I have written a lot in my life about the difficulty in reconciling the Yahweh of the Old Testament with the Loving Abba Jesus mentions. Well, the presence of the one ought to produce a little confusion in anyone who's paying attention. There are just too many places where Jesus himself says things that can only be interpreted as exclusionary. So you have to decide that a) he didn't really say them, b) he didn't really mean them, or c) he's preaching something different than you thought he was.

In some ways I hate this dredging up, because I really am tired of arguing with Christianity. Why can't it just go away? I mean, out of my head. I don't want to have to keep explaining why I don't practice that faith. But that's the key argument for doing this. Put it all out there on the blog – warts and all, and then my family and closest friends will know how I think and why I think that way and I will never have to explain it again.

We may have some cool discussions, and maybe even some arguments or debates, and that would be wonderful and welcome. Certainly, if anyone has the stamina to wade through the whole thing, there is no way anyone can claim I haven't thought about my position.


March 30

I haven't mentioned I'm reading Wicked, which is wonderful. Concealed as a fairytale about the backstory of Oz' Wicked Witch of the West, it's really a treatise on the nature of evil. He explores the struggle to explain and deal with evil among followers of folk religion/superstition, pagan worship of elemental and creator gods and forces, organized religion and its bureaucracies and ties to the state (and thus its interest in maintaing the status quo), and secular humanism, with its potential for revolution or democracy or anarchy; moral relativism.

Super good. He's just had a character say that evil always precedes good in folk tales. Is that true? "There once was an evil witch . . . " Or a cruel giant, an ogre, etc. Peasants and earlier, didn't care where evil came from, he argues. They just assumed its existence. Is this true universally? In Europe?

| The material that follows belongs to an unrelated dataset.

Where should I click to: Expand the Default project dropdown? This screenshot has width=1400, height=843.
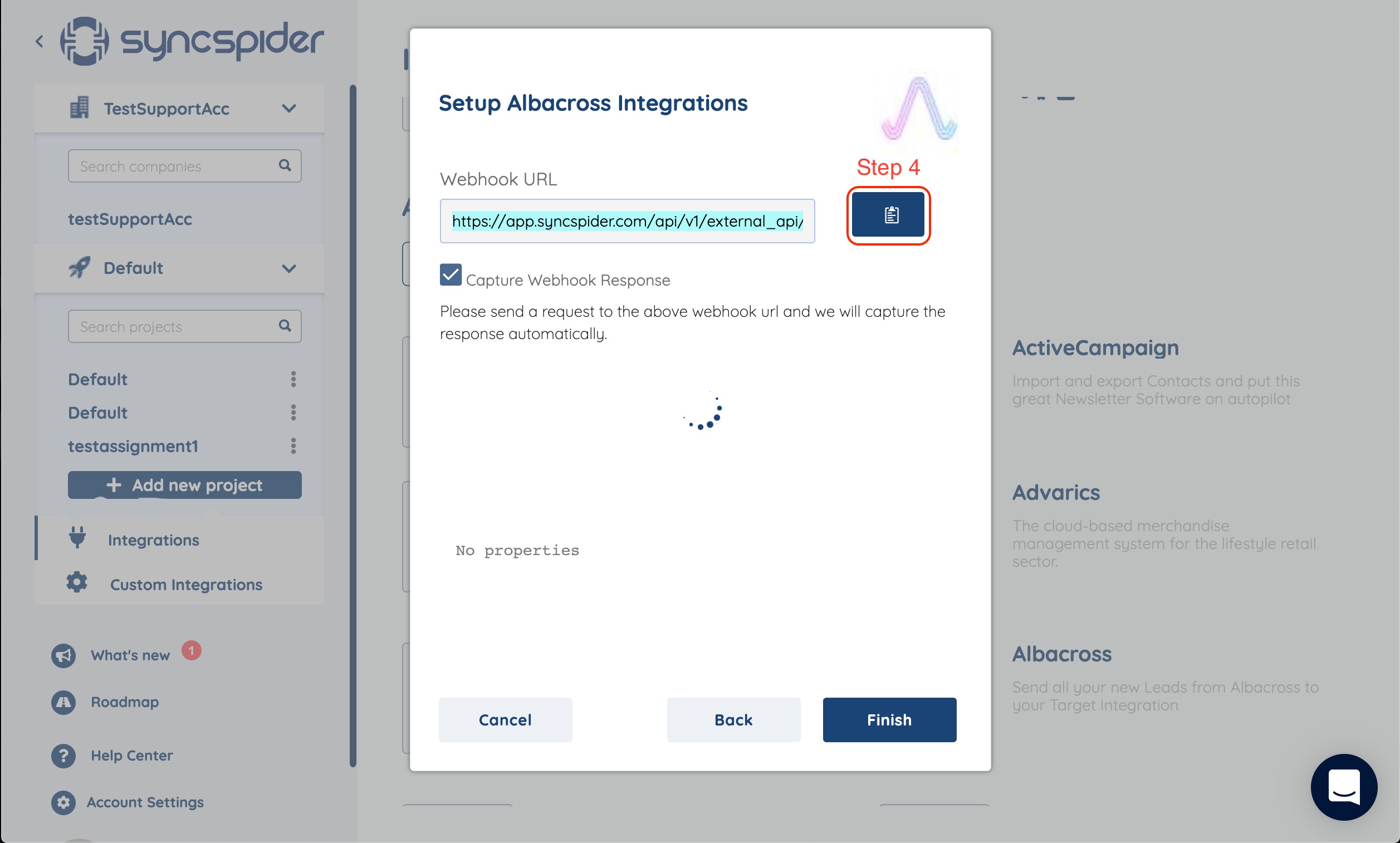(x=289, y=268)

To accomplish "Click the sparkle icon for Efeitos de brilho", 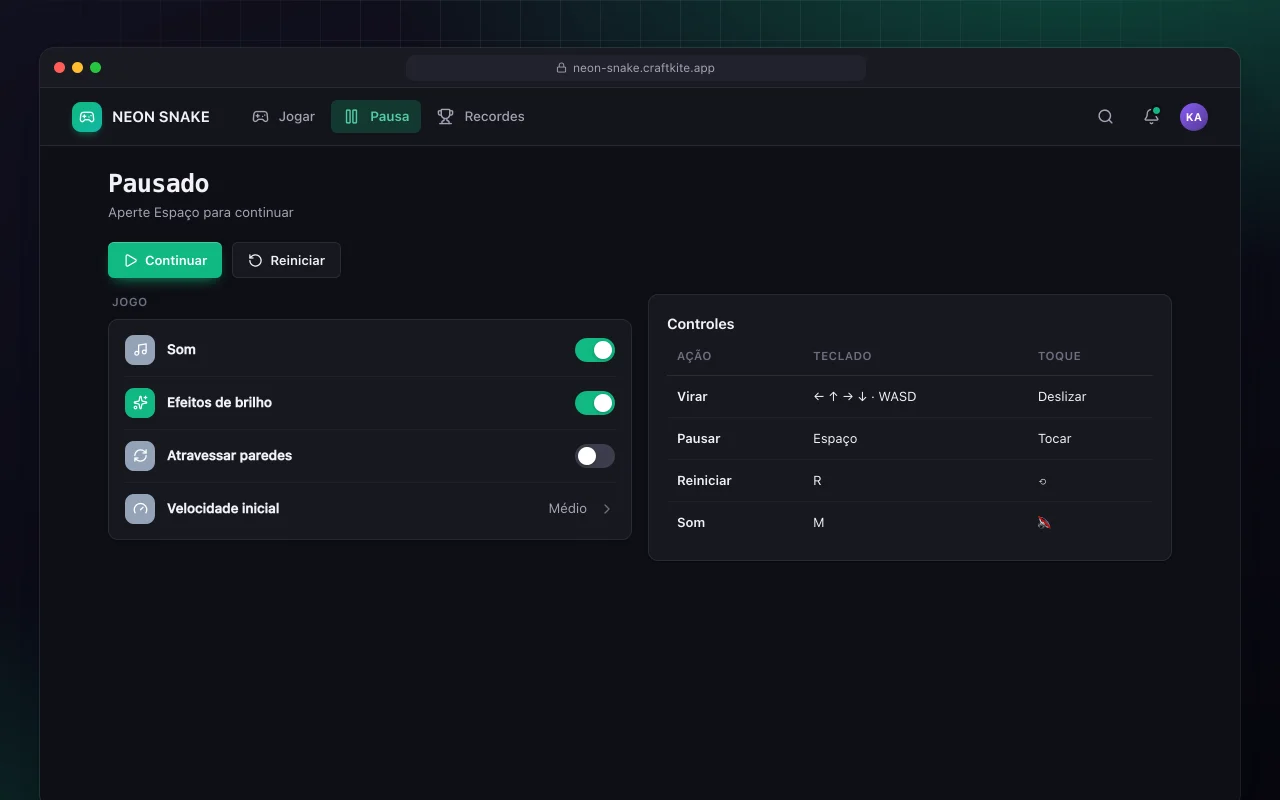I will (140, 403).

In agricultural societies?

It is at first an appealing argument. One wants to accept it at face value. But the Mbuti? Do they have stories of "evil beings?" I don't know. Surely they must. How else to explain the urge to be stingy that comes over people? For them the Forest is Mother and Father, source of Life and all good things. But evil things might live in the forest. I just don't know.

The !Kung have evil beings in the myths. Or they have beings that behave evilly. Hyena, for example. Of course, Hyena is only following his nature, just as Rabbit is only following his. It isn't necessarily considered "evil" by them, the way we would consider it, any more than the scorpion is evil for stinging. So I'm doubting this hypothesis that evil always precedes good, universally. As we've defined it. Which actually is what another of Maguire's characters says, "It is at the very least a matter of definitions" p.231.

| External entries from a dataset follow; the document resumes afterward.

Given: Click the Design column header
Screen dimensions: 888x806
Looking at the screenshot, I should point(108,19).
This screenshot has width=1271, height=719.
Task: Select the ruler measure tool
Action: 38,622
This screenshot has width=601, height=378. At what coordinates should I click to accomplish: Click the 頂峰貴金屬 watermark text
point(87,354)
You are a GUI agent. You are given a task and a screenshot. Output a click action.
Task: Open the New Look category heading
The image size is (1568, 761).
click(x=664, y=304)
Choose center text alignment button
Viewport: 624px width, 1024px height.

One thing I wonder about – in societies with religions like Taoism, Buddhism, Hinduism, etc., where the philosophy is non-dualist, or monistic, is it only the monks and priests and ascetics who really get that? While the masses go right on believing in devils, witches, demons and ogres? It seems the latter is more true, because look at the rich and fascinating body of evil (and good) deities, heroes, spirits, legends and magical creatures throughout Asia. Or do people kind of believe both things simultaneously, even though they contradict each other? As Holland et al quote somebody (and I cited in my dissertation but can't remember right now who said it originally) – one of the key hallmarks of human thinking is our ability to believe two or more mutually contradictory things.

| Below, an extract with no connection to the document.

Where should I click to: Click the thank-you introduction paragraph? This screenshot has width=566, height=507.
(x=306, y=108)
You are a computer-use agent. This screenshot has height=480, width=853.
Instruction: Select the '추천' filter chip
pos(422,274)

This reminds me that I need to write more, soon, about the new stuff I've been learning about how brains work, which is not in a linear, analog kind of way. All our ideas about us being like computers are basically wrong. What I began to see awhile ago, about thinking metaphorically, is actually true. Means a lot of our thinking is non-linguistic, which has serious implications for how I conceptualize and how I teach about the development of language, cognition and emotion. Oops – almost to Detroit so I'll have to expand this later.